Don’t Want to Fall for Fake News? Don’t Be Lazy - jonbaer
https://www.wired.com/story/dont-want-to-fall-for-fake-news-dont-be-lazy/
======
kinkrtyavimoodh
MIT this and Psychology that don't change the fact that the world is made of a
web of abstraction of trust. It is not possible for any individual to have the
time or competence to evaluate the trustworthiness of every single entity they
rely on in day to day life.

If I employed a plumber and she did a bad job because she used a tool wrongly
or used the wrong pipe fitting, will it be reasonable for the world to expect
me to know the intricacies of plumbing (where do I learn them? How do, I, in
turn, trust that source of information, and ad infinitum)?
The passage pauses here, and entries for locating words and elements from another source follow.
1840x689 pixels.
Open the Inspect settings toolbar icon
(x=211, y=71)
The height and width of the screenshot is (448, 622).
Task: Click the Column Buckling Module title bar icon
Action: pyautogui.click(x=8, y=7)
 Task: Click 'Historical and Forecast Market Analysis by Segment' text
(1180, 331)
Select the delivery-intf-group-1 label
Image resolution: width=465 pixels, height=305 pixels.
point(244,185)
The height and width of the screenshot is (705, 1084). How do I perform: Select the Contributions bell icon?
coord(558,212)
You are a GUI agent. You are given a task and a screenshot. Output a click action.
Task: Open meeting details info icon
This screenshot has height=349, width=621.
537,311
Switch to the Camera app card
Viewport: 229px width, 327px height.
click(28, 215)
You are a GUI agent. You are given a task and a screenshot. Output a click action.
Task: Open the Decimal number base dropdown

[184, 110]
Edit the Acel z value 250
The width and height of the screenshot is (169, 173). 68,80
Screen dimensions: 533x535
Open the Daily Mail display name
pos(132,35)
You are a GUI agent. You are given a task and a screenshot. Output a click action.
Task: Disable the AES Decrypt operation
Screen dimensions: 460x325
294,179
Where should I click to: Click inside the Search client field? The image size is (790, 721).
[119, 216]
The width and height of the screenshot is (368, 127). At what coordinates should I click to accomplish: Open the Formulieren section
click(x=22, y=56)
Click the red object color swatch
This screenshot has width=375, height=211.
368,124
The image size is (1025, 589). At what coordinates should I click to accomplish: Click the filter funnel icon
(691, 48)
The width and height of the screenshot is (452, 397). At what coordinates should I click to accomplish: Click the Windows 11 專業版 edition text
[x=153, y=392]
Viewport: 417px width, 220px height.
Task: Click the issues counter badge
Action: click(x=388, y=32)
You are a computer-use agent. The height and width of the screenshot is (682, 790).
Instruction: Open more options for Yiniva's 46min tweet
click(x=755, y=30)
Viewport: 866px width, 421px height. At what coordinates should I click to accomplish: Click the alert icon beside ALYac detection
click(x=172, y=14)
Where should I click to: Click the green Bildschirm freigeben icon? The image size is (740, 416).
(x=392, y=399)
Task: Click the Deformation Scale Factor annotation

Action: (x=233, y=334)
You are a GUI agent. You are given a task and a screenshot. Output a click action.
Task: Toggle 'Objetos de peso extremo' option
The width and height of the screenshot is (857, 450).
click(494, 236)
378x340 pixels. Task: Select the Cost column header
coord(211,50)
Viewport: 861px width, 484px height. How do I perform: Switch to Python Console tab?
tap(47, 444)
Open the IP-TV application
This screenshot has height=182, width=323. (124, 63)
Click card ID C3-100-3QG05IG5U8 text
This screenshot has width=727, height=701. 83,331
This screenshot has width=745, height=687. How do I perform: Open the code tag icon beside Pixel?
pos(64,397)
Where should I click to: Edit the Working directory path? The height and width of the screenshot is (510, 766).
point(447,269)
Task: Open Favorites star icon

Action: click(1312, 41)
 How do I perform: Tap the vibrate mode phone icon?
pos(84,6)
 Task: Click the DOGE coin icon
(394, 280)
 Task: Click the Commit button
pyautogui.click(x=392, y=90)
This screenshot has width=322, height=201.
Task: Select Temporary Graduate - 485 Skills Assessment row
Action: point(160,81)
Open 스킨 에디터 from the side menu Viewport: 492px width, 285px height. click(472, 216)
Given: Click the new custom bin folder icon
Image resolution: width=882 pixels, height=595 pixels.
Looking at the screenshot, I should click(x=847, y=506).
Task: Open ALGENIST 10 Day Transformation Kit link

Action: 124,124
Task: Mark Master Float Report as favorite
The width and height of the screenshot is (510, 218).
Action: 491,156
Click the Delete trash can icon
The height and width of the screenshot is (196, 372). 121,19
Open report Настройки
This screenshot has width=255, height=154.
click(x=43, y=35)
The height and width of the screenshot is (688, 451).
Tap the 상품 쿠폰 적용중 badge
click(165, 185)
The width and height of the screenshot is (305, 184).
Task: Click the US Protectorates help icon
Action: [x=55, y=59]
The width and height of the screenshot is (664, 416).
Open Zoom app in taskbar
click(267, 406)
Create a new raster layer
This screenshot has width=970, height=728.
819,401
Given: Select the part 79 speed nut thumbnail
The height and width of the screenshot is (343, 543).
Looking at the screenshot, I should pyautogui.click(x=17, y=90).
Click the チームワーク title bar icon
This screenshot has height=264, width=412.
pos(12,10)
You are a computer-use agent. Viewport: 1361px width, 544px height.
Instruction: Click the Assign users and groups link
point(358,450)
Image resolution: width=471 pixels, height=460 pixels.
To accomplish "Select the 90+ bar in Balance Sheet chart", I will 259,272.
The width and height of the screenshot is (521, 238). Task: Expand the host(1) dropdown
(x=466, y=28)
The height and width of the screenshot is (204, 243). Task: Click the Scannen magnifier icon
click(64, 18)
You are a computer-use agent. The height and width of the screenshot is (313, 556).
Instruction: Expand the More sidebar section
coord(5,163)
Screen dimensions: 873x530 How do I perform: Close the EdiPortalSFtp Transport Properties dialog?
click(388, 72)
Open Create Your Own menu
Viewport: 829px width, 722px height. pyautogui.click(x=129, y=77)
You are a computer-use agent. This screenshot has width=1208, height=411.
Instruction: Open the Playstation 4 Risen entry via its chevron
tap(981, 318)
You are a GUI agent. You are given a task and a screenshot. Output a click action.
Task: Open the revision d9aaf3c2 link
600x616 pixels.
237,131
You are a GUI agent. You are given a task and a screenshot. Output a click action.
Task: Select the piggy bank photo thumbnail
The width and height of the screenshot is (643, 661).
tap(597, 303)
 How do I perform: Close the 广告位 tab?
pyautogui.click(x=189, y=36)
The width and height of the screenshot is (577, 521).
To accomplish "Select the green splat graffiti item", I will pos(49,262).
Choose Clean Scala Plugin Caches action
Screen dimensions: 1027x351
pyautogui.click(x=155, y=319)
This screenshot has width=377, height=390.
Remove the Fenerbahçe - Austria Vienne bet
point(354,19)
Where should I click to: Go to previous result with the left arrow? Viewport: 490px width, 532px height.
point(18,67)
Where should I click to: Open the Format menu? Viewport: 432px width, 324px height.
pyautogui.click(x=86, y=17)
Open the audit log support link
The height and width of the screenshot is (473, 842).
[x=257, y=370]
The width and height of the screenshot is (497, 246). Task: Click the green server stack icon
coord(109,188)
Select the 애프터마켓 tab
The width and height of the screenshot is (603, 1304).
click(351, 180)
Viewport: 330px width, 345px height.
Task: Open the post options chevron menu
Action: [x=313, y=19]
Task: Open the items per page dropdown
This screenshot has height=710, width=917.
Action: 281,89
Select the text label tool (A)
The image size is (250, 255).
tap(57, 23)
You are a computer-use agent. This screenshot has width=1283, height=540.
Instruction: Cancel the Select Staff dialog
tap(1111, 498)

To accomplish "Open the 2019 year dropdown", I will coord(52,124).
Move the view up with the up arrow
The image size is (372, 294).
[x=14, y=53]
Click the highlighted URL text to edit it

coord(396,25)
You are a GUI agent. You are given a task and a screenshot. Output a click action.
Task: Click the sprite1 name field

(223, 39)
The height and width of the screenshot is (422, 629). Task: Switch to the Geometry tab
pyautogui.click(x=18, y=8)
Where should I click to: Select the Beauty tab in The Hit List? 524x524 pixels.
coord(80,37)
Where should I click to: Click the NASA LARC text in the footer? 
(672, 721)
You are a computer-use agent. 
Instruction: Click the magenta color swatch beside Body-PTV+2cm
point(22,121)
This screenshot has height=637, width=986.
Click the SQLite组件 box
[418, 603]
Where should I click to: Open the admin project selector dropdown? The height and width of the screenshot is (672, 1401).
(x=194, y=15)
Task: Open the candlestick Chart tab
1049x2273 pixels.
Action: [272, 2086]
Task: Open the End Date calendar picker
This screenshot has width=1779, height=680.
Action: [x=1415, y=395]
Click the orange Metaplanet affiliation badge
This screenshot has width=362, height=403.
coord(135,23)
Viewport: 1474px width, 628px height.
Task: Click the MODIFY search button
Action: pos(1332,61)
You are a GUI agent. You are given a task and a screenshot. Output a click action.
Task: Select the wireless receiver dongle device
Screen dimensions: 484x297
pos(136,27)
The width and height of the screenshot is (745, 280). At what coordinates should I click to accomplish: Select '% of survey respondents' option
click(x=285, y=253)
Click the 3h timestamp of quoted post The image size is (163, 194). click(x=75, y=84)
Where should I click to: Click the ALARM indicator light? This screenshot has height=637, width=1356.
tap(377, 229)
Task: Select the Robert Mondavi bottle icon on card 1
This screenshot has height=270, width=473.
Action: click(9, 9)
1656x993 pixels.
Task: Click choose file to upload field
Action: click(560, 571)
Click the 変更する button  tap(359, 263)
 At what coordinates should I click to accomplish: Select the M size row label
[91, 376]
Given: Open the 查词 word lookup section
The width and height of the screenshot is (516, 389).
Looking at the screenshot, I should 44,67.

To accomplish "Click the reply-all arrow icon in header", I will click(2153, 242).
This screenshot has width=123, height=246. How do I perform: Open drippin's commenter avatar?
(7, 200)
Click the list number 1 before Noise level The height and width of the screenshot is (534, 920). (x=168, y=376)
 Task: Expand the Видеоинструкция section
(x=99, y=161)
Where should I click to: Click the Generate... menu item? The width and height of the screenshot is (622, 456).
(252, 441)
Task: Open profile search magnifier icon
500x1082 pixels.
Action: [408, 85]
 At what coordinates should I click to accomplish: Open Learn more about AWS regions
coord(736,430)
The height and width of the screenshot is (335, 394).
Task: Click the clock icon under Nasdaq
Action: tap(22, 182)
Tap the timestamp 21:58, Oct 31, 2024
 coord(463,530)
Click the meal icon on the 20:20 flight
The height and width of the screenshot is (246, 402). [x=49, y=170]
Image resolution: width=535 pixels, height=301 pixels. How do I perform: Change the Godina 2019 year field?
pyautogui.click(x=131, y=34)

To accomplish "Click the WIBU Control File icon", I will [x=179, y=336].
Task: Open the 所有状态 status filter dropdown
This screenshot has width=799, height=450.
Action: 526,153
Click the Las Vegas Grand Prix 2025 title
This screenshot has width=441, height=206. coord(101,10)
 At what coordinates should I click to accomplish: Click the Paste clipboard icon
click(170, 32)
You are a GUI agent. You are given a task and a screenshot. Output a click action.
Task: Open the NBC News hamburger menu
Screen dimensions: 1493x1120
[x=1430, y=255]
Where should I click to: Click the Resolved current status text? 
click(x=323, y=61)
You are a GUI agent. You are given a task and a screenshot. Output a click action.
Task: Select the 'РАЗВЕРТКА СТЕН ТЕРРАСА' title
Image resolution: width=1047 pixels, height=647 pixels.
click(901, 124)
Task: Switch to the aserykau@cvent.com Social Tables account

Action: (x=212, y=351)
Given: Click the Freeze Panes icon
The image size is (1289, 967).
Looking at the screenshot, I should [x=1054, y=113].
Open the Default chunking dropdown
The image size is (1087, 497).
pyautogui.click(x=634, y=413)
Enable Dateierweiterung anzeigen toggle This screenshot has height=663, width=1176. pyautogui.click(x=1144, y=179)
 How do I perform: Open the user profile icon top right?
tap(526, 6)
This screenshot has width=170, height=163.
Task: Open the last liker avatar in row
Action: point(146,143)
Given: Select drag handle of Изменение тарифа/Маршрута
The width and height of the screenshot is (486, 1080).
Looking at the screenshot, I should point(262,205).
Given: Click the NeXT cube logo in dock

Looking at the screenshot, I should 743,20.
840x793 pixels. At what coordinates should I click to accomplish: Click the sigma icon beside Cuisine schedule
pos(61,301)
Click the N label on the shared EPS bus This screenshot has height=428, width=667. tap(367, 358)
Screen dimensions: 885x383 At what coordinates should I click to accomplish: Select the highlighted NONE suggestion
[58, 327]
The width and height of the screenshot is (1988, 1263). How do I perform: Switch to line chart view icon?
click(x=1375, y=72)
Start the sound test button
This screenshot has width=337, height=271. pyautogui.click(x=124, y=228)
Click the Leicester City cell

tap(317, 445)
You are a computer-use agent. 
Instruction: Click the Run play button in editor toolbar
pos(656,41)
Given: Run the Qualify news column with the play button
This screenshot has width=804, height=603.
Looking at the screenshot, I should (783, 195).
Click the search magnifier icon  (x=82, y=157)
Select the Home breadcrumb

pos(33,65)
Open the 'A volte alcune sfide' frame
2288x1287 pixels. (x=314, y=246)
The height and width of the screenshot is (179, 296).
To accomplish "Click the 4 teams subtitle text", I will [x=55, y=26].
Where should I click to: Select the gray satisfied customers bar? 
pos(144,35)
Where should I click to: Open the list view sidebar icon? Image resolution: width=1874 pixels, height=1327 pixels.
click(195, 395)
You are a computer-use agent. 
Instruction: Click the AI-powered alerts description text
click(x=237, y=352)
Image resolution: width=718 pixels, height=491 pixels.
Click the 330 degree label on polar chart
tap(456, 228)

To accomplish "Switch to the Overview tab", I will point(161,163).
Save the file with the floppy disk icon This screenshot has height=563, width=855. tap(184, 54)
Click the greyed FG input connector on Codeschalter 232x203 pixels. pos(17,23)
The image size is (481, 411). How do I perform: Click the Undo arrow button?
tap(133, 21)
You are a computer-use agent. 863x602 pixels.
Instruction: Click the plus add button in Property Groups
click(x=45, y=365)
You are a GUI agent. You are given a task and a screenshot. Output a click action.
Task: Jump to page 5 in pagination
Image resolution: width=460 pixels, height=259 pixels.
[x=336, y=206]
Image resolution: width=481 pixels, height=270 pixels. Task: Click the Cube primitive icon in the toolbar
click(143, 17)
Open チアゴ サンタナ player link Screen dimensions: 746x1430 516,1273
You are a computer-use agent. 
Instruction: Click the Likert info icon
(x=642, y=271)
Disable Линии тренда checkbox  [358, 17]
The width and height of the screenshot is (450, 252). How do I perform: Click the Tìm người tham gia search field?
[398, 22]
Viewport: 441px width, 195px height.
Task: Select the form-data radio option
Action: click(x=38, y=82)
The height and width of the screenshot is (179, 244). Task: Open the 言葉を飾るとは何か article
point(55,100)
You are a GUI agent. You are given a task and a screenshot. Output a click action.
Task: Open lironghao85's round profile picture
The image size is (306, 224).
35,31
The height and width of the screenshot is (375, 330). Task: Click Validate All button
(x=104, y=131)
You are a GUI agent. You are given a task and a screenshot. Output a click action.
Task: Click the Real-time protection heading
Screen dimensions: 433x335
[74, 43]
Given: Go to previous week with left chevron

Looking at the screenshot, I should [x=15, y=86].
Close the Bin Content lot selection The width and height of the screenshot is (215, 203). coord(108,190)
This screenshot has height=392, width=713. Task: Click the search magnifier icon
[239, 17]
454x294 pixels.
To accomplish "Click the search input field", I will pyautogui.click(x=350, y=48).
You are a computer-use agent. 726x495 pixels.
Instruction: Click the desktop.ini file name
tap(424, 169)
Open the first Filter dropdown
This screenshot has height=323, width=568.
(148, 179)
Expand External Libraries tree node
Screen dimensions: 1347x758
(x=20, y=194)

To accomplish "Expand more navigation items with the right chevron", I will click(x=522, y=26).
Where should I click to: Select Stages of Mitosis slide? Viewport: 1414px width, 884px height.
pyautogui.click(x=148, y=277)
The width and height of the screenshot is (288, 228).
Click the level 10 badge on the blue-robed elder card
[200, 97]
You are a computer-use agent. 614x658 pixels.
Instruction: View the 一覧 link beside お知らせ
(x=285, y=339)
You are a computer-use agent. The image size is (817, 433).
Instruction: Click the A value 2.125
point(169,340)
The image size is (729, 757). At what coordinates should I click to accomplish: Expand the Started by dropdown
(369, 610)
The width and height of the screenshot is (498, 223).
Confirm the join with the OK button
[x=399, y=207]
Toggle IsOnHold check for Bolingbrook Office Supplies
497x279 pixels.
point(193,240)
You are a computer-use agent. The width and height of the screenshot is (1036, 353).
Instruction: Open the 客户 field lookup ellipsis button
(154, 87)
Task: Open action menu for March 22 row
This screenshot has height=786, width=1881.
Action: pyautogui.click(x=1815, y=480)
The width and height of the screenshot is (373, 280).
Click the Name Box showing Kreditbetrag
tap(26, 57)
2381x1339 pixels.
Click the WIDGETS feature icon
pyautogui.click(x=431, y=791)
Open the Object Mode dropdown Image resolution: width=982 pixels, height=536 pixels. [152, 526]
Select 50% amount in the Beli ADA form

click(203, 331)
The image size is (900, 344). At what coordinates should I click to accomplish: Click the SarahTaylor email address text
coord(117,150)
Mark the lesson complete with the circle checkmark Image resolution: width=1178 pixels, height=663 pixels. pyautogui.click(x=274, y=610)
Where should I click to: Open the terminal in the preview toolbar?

Yes, it's good to do some basic due diligence for things that affect our
lives, but there's a reason high-trust societies are much nicer to live in.

------
leibwiht
Rallying against objectively "fake" news doesn't do anything about the much
more serious problem of the way that mainstream news is less than truthful in
more subtle ways, such as under-reporting or not reporting things that are
true, emphasizing certain facets of a true story to follow a crafted
narrative, reporting on things that otherwise wouldn't be newsworthy to
advance that narrative, etc. Disproving blatantly fake news is trivial,
disproving years of propagandizing full of half-truths and consistent
narratives is impossible.

------
lucio
The example is silly. There are several sources of the same video. If it's not
a funny meme, a normal person will look for the original video. In all of the
videos he applies pressure on the intern's arm, you can see it by how her body
moves. To shift blame to Sara Sanders because she shared a GIF instead of a
video, is the "spin" that reveal bias. You can put the original video instead
of the GIF and the Sanders tweets stands: "[We will] never tolerate a reporter
placing his hands on a young woman just trying to do her job as a White House
intern" The article falsely claims that Sanders cite the GIF as grounds for
revoking Acosta's press pass. The mentioned grounds for revoking Acosta's
press pass can be seen in all videos and cameras. (touch the arm, apply
pressure). It's not the GIF, it's what happened. The article implies that the
GIF was intentionally modified, but the truth is that:

>At BuzzFeed News, Charlie Warzel dug into the creation of the Infowars clip,
establishing that it was made by zooming in on a GIF excerpt from the original
video. GIFs can drop frames when constructed, and video-encoding methods can
introduce other changes. In the end, Warzel couldn’t decide whether the video
had been doctored or not. Citing experts, Motherboard concluded that the video
wasn’t doctored, but that it was "altered" —a distinction that might confuse
as much as it clarifies.

The article also falsely claims that "The events described in Sanders' tweet
simply did not happen."

So, if this article plus its title is meant as an "Study on Irony", then it's
a great article.